### RECORD EXTRACTS
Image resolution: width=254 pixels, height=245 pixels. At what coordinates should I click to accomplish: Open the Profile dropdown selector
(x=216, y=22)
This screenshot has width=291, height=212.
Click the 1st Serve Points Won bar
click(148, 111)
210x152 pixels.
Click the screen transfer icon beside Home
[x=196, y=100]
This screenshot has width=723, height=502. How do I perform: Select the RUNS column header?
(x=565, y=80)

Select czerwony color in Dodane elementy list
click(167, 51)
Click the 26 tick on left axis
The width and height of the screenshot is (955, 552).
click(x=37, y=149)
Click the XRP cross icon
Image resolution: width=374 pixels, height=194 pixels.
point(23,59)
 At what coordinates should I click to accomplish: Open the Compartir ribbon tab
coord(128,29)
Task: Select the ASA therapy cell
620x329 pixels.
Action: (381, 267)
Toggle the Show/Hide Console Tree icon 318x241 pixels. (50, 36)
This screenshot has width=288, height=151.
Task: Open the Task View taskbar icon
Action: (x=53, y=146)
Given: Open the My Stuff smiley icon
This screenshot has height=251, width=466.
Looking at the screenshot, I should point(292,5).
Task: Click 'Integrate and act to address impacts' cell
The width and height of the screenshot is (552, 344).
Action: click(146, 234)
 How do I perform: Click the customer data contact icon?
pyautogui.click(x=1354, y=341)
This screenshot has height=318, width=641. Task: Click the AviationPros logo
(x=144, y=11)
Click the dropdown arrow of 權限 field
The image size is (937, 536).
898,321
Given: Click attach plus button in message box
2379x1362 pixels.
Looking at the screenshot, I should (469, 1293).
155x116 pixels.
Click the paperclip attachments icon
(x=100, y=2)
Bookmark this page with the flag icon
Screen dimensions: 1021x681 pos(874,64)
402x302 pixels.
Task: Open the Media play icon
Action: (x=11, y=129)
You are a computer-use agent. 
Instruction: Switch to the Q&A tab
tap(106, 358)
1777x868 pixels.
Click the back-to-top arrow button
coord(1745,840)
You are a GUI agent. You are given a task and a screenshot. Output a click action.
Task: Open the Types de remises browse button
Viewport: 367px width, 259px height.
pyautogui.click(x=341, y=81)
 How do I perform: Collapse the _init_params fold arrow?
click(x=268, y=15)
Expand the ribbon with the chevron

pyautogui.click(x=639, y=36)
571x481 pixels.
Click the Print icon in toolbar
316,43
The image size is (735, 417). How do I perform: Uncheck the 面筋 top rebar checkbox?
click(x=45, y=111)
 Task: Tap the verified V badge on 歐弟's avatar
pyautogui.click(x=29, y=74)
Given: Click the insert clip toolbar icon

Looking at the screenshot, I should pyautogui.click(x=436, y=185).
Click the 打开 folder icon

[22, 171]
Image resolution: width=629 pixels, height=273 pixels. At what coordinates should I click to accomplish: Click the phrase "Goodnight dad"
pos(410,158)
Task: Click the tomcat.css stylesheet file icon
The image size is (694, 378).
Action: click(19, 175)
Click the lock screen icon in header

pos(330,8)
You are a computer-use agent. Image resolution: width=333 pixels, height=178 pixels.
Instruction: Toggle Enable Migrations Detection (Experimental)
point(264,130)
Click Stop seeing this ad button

### DIRECTION
Copy out every one of the records above, unchanged.

### FULL ANSWER
Image resolution: width=254 pixels, height=245 pixels. At what coordinates should I click to accomplish: Open the Profile dropdown selector
(x=216, y=22)
This screenshot has width=291, height=212.
Click the 1st Serve Points Won bar
click(148, 111)
210x152 pixels.
Click the screen transfer icon beside Home
[x=196, y=100]
This screenshot has width=723, height=502. How do I perform: Select the RUNS column header?
(x=565, y=80)

Select czerwony color in Dodane elementy list
click(167, 51)
Click the 26 tick on left axis
The width and height of the screenshot is (955, 552).
click(x=37, y=149)
Click the XRP cross icon
Image resolution: width=374 pixels, height=194 pixels.
point(23,59)
 At what coordinates should I click to accomplish: Open the Compartir ribbon tab
coord(128,29)
Task: Select the ASA therapy cell
620x329 pixels.
Action: (381, 267)
Toggle the Show/Hide Console Tree icon 318x241 pixels. (50, 36)
This screenshot has width=288, height=151.
Task: Open the Task View taskbar icon
Action: (x=53, y=146)
Given: Open the My Stuff smiley icon
This screenshot has height=251, width=466.
Looking at the screenshot, I should point(292,5).
Task: Click 'Integrate and act to address impacts' cell
The width and height of the screenshot is (552, 344).
Action: click(146, 234)
 How do I perform: Click the customer data contact icon?
pyautogui.click(x=1354, y=341)
This screenshot has height=318, width=641. Task: Click the AviationPros logo
(x=144, y=11)
Click the dropdown arrow of 權限 field
The image size is (937, 536).
898,321
Given: Click attach plus button in message box
2379x1362 pixels.
Looking at the screenshot, I should (469, 1293).
155x116 pixels.
Click the paperclip attachments icon
(x=100, y=2)
Bookmark this page with the flag icon
Screen dimensions: 1021x681 pos(874,64)
402x302 pixels.
Task: Open the Media play icon
Action: (x=11, y=129)
You are a computer-use agent. 
Instruction: Switch to the Q&A tab
tap(106, 358)
1777x868 pixels.
Click the back-to-top arrow button
coord(1745,840)
You are a GUI agent. You are given a task and a screenshot. Output a click action.
Task: Open the Types de remises browse button
Viewport: 367px width, 259px height.
pyautogui.click(x=341, y=81)
 How do I perform: Collapse the _init_params fold arrow?
click(x=268, y=15)
Expand the ribbon with the chevron

pyautogui.click(x=639, y=36)
571x481 pixels.
Click the Print icon in toolbar
316,43
The image size is (735, 417). How do I perform: Uncheck the 面筋 top rebar checkbox?
click(x=45, y=111)
 Task: Tap the verified V badge on 歐弟's avatar
pyautogui.click(x=29, y=74)
Given: Click the insert clip toolbar icon

Looking at the screenshot, I should pyautogui.click(x=436, y=185).
Click the 打开 folder icon

[22, 171]
Image resolution: width=629 pixels, height=273 pixels. At what coordinates should I click to accomplish: Click the phrase "Goodnight dad"
pos(410,158)
Task: Click the tomcat.css stylesheet file icon
The image size is (694, 378).
Action: click(19, 175)
Click the lock screen icon in header

pos(330,8)
You are a computer-use agent. Image resolution: width=333 pixels, height=178 pixels.
Instruction: Toggle Enable Migrations Detection (Experimental)
point(264,130)
Click Stop seeing this ad button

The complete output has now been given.